5 Memoirs You Need to Read Before They Become Movies
Some of the best movies are not only based on true stories—they're told from the point of view of the person who actually lived it. In Wild, Cheryl Strayed documents her ambitious trek across the Pacific Crest Trail. Susanna Kaysen describes her stint as a mental patient in Girl, Interrupted.
In honor of the release of The Glass Castle, director Destin Daniel Cretton's movie based on Jeanette Walls's memoir of the same name starring Brie Larson, Naomi Watts, and Woody Harrelson, here are five titles to read before they get the big-screen treatment.
WHEN BREATH BECOMES AIR BY PAUL KALANITHI
A neurosurgeon in his thirties with a penchant for literature tells the story of getting diagnosed with terminal lung cancer and living his remaining days to the fullest.
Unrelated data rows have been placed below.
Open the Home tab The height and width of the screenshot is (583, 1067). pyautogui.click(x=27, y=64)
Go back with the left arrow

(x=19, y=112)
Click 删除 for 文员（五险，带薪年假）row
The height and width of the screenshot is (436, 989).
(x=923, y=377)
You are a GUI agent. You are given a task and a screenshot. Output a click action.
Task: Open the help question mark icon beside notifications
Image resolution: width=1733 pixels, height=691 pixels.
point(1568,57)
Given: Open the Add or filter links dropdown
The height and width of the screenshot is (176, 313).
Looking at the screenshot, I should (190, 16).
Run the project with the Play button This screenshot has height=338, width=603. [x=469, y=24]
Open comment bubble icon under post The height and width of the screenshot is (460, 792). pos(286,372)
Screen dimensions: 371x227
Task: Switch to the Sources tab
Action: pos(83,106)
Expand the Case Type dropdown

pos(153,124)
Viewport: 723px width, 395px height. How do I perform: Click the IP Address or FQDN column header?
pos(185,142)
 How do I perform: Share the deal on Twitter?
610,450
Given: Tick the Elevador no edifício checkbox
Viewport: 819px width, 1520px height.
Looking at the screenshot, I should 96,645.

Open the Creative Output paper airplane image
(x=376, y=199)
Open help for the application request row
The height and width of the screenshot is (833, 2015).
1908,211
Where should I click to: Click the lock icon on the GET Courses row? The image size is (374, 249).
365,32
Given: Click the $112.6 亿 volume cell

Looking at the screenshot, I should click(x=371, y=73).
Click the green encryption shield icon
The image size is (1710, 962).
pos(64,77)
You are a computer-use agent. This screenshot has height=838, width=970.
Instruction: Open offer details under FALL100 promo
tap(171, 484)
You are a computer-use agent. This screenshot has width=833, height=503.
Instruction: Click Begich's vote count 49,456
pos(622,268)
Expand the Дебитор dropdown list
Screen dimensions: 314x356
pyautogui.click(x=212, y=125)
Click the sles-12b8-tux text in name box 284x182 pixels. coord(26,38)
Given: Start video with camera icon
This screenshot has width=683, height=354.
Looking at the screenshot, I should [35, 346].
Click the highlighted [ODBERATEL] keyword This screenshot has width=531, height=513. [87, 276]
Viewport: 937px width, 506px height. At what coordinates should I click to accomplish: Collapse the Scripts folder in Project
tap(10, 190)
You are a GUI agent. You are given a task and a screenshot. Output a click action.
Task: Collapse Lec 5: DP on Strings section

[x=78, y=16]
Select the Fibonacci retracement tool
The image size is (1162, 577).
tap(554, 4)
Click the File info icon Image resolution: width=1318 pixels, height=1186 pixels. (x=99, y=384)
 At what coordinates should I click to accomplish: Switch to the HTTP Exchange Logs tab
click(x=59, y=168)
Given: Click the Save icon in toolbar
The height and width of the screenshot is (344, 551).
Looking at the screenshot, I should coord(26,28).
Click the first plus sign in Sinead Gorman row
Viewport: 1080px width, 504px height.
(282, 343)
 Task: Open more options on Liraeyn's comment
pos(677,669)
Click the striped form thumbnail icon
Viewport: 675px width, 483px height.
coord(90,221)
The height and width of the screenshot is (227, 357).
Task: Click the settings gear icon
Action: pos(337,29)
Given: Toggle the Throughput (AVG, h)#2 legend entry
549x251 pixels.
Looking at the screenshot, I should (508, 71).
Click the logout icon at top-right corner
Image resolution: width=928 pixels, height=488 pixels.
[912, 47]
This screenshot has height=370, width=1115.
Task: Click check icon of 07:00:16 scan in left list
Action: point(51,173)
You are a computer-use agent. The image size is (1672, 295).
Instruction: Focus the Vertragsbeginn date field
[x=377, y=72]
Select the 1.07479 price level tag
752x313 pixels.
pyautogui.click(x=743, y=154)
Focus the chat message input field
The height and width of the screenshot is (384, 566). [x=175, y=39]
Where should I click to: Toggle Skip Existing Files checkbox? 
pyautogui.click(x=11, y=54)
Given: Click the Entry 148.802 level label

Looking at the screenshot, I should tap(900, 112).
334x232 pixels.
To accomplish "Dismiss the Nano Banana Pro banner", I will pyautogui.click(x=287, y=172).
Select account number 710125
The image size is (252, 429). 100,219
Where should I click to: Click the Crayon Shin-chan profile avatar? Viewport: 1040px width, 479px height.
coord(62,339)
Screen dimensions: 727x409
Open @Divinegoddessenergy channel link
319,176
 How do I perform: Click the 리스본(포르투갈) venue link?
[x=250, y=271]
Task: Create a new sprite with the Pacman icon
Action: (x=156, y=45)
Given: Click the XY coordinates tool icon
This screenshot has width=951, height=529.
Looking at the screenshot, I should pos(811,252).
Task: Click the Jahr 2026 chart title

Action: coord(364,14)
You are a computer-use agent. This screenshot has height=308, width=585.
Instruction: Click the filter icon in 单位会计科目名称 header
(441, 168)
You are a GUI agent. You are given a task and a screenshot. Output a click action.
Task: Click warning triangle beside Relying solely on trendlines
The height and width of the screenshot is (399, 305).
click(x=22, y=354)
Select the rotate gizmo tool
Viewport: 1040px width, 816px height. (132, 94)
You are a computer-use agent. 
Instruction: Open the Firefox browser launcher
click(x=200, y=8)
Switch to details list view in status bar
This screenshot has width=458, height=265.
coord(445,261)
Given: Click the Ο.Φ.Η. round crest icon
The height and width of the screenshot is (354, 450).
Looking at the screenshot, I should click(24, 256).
H IS FOR HAWK BY HELEN MACDONALD
You don't have to be an ornithologist to appreciate naturalist Helen Macdonald's first-person account of adopting a deadly bird of prey—the goshawk—to cope with her father's death.
PRIESTDADDY BY PATRICIA LOCKWOOD
The poet recounts moving back into her childhood home with her husband and Catholic priest father in this strangely captivating and hilarious tell-all.
HILLBILLY ELEGY BY J.D. VANCE
In the wake of Trump's election, J.D. Vance's memoir about his working-class upbringing in a Rust Belt town offers pertinent theories about his supporters.
NEGROLAND BY MARGO JEFFERSON
The Pulitzer Prize-winning author chronicles her privileged upbringing in the upper echelons of black society in Chicago.